LDBC SNB Datagen (Spark-based)

The LDBC SNB Data Generator (Datagen) produces the datasets for the LDBC Social Network Benchmark's workloads. The generator is designed to produce directed labelled graphs that mimic the characteristics of those graphs of real data. A detailed description of the schema produced by Datagen, as well as the format of the output files, can be found in the latest version of official LDBC SNB specification document.

:scroll: If you wish to cite the LDBC SNB, please refer to the documentation repository.
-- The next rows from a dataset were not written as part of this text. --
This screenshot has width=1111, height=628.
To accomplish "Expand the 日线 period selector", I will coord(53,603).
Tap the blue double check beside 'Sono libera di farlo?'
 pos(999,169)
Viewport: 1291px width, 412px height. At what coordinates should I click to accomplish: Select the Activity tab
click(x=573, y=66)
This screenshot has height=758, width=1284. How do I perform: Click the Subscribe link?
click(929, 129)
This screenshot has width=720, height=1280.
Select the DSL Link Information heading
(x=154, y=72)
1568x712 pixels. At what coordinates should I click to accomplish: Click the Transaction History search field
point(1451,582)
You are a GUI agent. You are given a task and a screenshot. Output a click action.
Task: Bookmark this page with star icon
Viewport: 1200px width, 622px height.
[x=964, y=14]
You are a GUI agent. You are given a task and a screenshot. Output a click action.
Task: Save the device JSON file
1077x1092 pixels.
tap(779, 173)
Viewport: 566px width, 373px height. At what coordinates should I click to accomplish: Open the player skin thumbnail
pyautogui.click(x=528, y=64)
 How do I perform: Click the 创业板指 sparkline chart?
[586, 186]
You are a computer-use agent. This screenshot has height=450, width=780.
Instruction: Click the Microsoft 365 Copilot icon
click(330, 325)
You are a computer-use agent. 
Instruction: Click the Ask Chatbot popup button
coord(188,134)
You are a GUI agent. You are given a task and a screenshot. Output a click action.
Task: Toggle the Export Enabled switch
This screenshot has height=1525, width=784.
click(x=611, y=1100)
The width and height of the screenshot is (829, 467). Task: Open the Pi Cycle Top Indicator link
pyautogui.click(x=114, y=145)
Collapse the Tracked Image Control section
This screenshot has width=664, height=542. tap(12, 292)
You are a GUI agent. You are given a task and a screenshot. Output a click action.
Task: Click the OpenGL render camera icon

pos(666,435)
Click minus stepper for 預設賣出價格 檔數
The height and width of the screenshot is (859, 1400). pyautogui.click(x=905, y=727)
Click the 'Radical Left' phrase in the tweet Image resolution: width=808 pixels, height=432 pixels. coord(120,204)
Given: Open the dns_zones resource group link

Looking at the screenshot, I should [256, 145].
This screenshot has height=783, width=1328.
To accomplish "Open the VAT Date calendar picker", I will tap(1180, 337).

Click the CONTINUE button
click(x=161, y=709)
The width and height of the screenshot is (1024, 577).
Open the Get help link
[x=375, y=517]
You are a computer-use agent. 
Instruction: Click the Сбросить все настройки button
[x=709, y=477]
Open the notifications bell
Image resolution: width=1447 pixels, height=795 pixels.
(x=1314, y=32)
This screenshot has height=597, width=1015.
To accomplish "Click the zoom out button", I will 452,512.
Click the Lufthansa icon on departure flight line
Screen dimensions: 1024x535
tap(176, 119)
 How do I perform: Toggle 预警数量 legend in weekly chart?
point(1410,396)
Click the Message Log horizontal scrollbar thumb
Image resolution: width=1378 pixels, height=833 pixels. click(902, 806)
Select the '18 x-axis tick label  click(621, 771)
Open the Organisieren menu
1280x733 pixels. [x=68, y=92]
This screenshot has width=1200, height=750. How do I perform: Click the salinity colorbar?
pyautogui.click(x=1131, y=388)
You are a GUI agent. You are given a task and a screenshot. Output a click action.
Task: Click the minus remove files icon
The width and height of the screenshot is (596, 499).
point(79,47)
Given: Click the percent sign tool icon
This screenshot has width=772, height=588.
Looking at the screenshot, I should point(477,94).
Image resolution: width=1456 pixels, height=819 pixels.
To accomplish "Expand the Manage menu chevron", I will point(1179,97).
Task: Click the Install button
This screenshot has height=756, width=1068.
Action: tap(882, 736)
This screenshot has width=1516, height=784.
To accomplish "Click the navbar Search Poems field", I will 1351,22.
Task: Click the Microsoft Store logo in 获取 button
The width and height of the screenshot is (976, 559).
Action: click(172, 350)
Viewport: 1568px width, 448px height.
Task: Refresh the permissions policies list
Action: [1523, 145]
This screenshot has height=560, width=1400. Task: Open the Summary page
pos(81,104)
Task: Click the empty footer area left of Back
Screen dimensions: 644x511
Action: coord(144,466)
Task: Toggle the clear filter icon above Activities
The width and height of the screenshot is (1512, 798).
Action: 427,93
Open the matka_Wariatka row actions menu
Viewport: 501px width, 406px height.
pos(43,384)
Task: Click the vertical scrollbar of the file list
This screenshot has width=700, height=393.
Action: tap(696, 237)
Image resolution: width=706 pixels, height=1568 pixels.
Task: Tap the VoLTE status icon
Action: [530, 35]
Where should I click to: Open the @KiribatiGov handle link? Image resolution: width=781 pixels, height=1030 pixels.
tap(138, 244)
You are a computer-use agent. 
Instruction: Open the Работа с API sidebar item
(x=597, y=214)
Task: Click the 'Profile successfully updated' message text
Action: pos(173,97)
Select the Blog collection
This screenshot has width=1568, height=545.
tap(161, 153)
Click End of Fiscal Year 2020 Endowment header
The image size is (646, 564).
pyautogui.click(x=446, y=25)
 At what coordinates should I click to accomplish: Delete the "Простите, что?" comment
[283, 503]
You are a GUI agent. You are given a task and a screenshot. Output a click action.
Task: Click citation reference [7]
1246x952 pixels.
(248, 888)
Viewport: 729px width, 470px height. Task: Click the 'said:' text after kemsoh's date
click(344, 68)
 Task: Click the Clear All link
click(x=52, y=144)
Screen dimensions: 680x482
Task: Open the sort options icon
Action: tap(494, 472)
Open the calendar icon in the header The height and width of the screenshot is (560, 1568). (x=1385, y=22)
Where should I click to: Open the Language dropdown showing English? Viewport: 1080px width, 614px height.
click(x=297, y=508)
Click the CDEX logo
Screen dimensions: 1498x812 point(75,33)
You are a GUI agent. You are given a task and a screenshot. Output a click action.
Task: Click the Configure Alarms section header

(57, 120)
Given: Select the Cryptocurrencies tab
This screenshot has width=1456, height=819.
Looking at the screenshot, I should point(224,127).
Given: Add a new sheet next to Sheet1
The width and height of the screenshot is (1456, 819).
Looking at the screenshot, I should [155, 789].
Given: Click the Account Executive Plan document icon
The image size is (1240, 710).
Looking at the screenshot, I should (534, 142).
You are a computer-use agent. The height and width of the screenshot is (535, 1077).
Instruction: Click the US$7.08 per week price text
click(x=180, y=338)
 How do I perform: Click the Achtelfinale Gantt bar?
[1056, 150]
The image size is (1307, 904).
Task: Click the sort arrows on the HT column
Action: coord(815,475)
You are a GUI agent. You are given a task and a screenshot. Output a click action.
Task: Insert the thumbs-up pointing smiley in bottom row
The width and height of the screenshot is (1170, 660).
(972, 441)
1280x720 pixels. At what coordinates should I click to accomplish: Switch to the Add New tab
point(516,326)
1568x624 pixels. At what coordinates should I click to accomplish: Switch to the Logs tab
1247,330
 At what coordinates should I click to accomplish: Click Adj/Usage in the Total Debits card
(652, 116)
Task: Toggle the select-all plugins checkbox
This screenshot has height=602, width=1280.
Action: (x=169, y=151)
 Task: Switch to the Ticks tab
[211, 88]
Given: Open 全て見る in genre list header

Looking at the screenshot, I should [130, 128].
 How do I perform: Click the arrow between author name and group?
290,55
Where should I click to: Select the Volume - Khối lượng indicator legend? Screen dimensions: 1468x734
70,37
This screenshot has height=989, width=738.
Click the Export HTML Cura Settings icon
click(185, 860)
:warning: There are two different versions of the Datagen:

The Hadoop-based Datagen generates the Interactive workload's SF1-1000 data sets.
For the BI workload, use the Spark-based Datagen (in this repository).
For the Interactive workloads's larger data sets, see the conversion script in the driver repository.

For each commit on the main branch, the CI deploys freshly generated small data sets.

Quick start

Build the JAR

To assemble the JAR file with SBT, run:

sbt assembly

Install Python tools

Some of the build utilities are written in Python. To use them, you have to create a Python virtual environment and install the dependencies.

E.g. with pyenv and pyenv-virtualenv:

pyenv install 3.7.13
pyenv virtualenv 3.7.13 ldbc_datagen_tools
pyenv local ldbc_datagen_tools
pip install -U pip
pip install ./tools

If the environment already exists, activate it with:

pyenv activate

Running locally

The ./tools/run.py script is intended for local runs. To use it, download and extract Spark as follows.

Spark 3.2.x

Spark 3.2.x is the recommended runtime to use. The rest of the instructions are provided assuming Spark 3.2.x.

To place Spark under /opt/:

scripts/get-spark-to-opt.sh
export SPARK_HOME="/opt/spark-3.2.2-bin-hadoop3.2"
export PATH="${SPARK_HOME}/bin":"${PATH}"

To place it under ${HOME}/:

scripts/get-spark-to-home.sh
export SPARK_HOME="${HOME}/spark-3.2.2-bin-hadoop3.2"
export PATH="${SPARK_HOME}/bin":"${PATH}"

Both Java 8 and Java 11 are supported, but Java 17 is not (Spark 3.2.2 will fail, since it uses internal Java APIs and does not set the permissions appropriately).

Building the project

Run:

scripts/build.sh

Running the generator

Once you have Spark in place and built the JAR file, run the generator as follows:

export PLATFORM_VERSION=$(sbt -batch -error 'print platformVersion')
export DATAGEN_VERSION=$(sbt -batch -error 'print version')
export LDBC_SNB_DATAGEN_JAR=$(sbt -batch -error 'print assembly / assemblyOutputPath')
./tools/run.py <runtime configuration arguments> -- <generator configuration arguments>

Runtime configuration arguments

The runtime configuration arguments determine the amount of memory, number of threads, degree of parallelism. For a list of arguments, see:

./tools/run.py --help

To generate a single part-* file, reduce the parallelism (number of Spark partitions) to 1.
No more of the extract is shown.